Untuk memenuhi hak-hak dasar warga negara, pemerintah harus menambah sumbangannya dalam pembiayaan publik dari tiga persen menjadi enam persen dari produk domestik bruto (PDB). Untuk memenuhi hak-hak pembangunan dasar manusia agar setara dengan negara-negara lain di Asia, biaya yang dibutuhkan tak lebih dari Rp 50 triliun atau sekitar 5,9 miliar dollar AS atau setara dengan tambahan tiga sampai empat persen GDP.

Bank Dunia memperkirakan, untuk menyediakan paket kesehatan dasar bagi seluruh warga negara dibutuhkan biaya sekitar Rp 13,6 triliun per tahun, belum termasuk layanan rumah sakit dan rawat inap. Jumlah itu termasuk "hibah kesehatan untuk kaum miskin" untuk didistribusikan ke kota dan kabupaten yang biayanya Rp 2,9 triliun, menurut hitungan Departemen Kesehatan.

Untuk memenuhi hak atas pendidikan dasar, Departemen Pendidikan Nasional menghitung pengeluaran "ideal" untuk murid sekolah dasar adalah Rp 1,17 juta per tahun per orang dan untuk murid SMP Rp 2,28 juta per tahun per orang. Berdasarkan hitungan ini, LPMI 2004 mencatat dibutuhkan kenaikan anggaran dari Rp 33 triliun menjadi Rp 58 triliun.

Cara langsung untuk menghapuskan kemiskinan adalah dengan menyediakan dana yang cukup bagi pendidik miskin untuk memenuhi kebutuhan pokok pangan dan nonpangan. Biayanya diperkirakan Rp 8,4 triliun per tahun. Total biaya ketersediaan pangan untuk 4,4 persen penduduk di bawah garis kemiskinan diperkirakan Rp 3,68 triliun per tahun, atau Rp 1,09 triliun lebih rendah dibanding biaya subsidi pangan dalam bentuk raskin (beras untuk orang miskin), terutama karena jumlah kelompok sasarannya lebih kecil.
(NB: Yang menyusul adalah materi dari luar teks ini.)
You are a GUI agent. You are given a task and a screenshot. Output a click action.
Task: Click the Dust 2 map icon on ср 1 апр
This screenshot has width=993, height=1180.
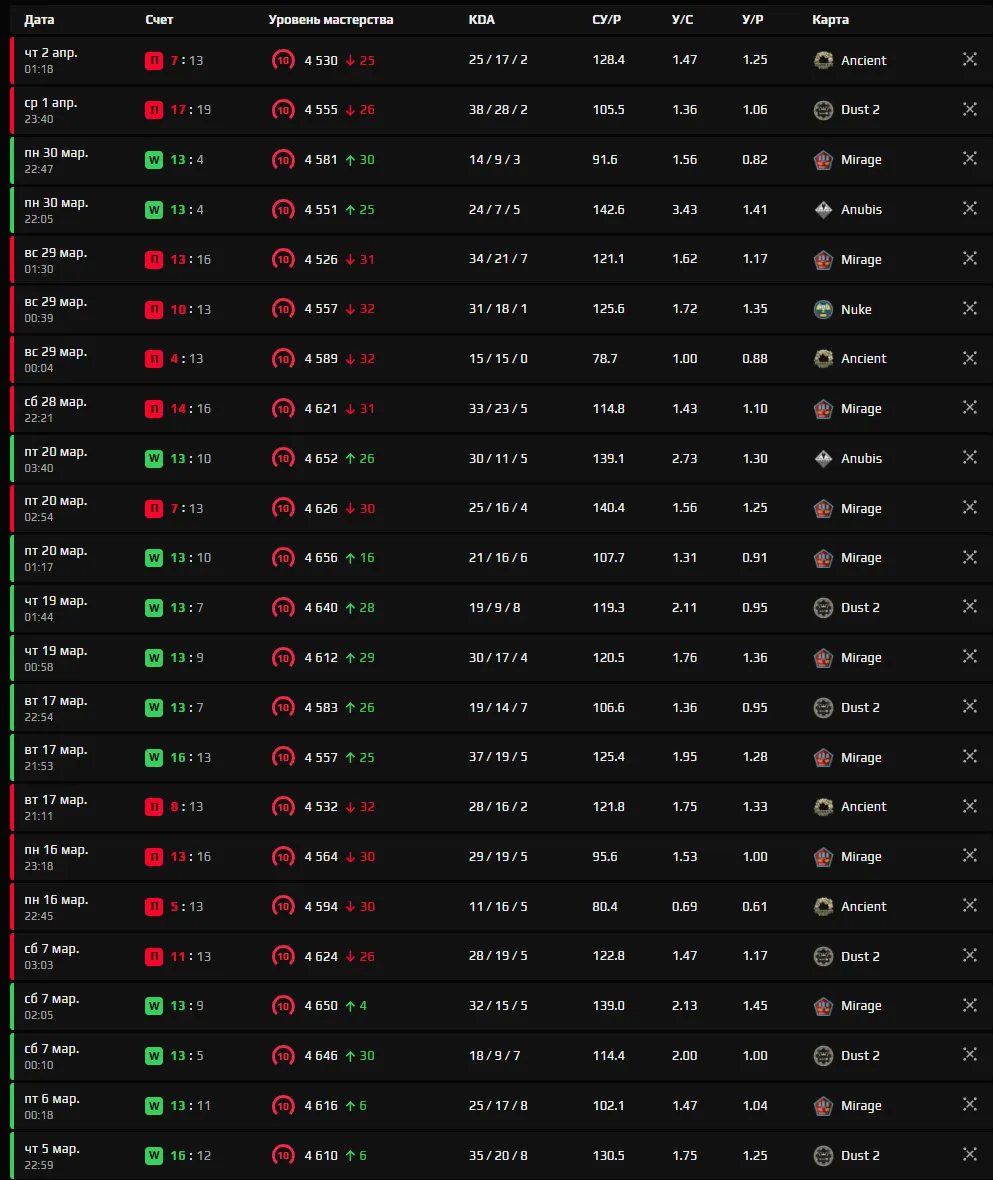822,110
Pendekatan hak dalam pembangunan manusia selaras dengan pengembangan proses dan prakarsa Strategi Penghapusan Kemiskinan Nasional (SPKN/ PRSP) dan upaya-upaya untuk mencapai Tujuan Pembangunan Milenium (MDG).
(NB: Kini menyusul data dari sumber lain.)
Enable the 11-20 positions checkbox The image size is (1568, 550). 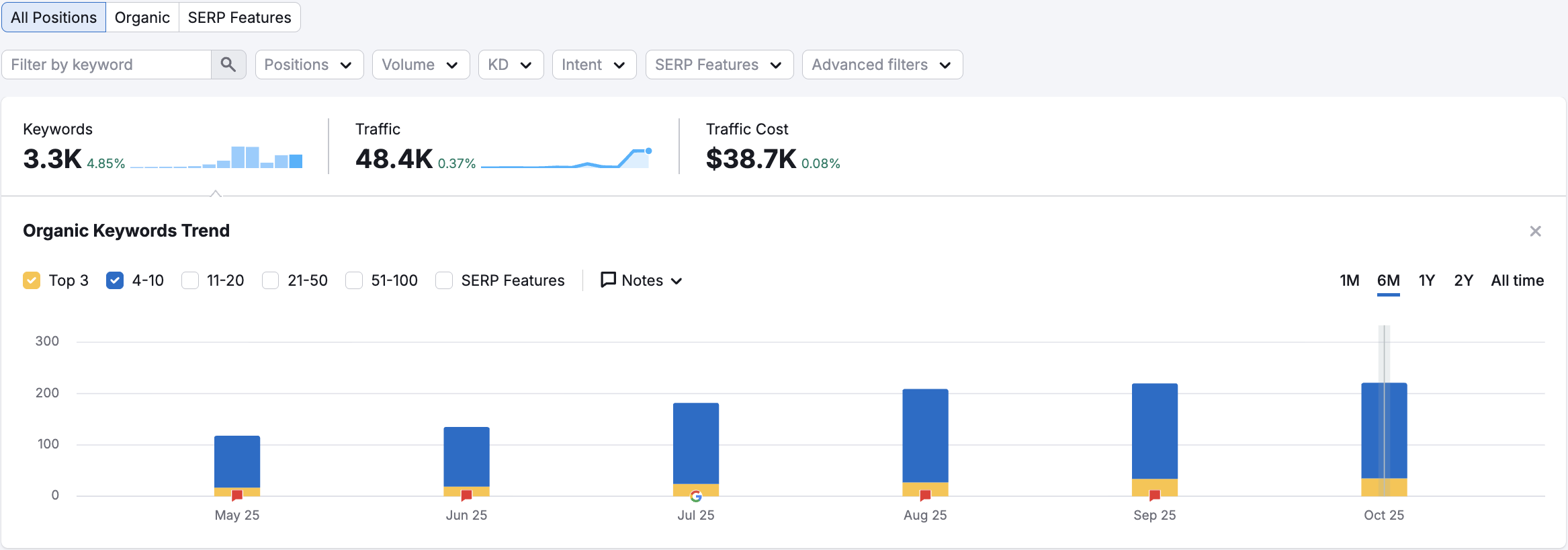[190, 280]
Rasa aman diterjemahkan sebagai penambahan biaya untuk polisi. Kalau standar gaji polisi disamakan dengan Malaysia dan Singapura, maka anggarannya harus ditingkatkan menjadi hampir empat kali, dari Rp 7,5 triliun per tahun menjadi Rp 26,7 triliun. Kalau menggunakan standar nasional radio polisi di Jakarta, yakni 1 : 750, perkiraan biaya untuk menciptakan rasa aman dengan meningkatkan gaji dan jumlah polisi adalah Rp 28,4 triliun atau naik Rp 20,9 triliun.

LPMI 2004 mengungkapkan, cara mendapatkan dana pembiayaan dengan mengungkap masih kurangnya efisiensi penggunaan anggaran pemerintah dan mencegah kebocoran negara melalui pemberantasan korupsi yang sungguh-sungguh. Saat ini lebih dari 20 persen belanja pemerintah dialokasikan untuk mensubsidi badan usaha milik negara (BUMN).

Keuntungan privatisasi dan penghematan strukturisasi BUMN maupun perbankan diarahkan untuk pembiayaan pembangunan sosial.

Selain itu juga dilakukan mobilisasi pendapatan negara melalui intensifikasi dan ekstensifikasi penerimaan pajak, yang saat ini besarannya baru 12 persen dari PDB. (mh)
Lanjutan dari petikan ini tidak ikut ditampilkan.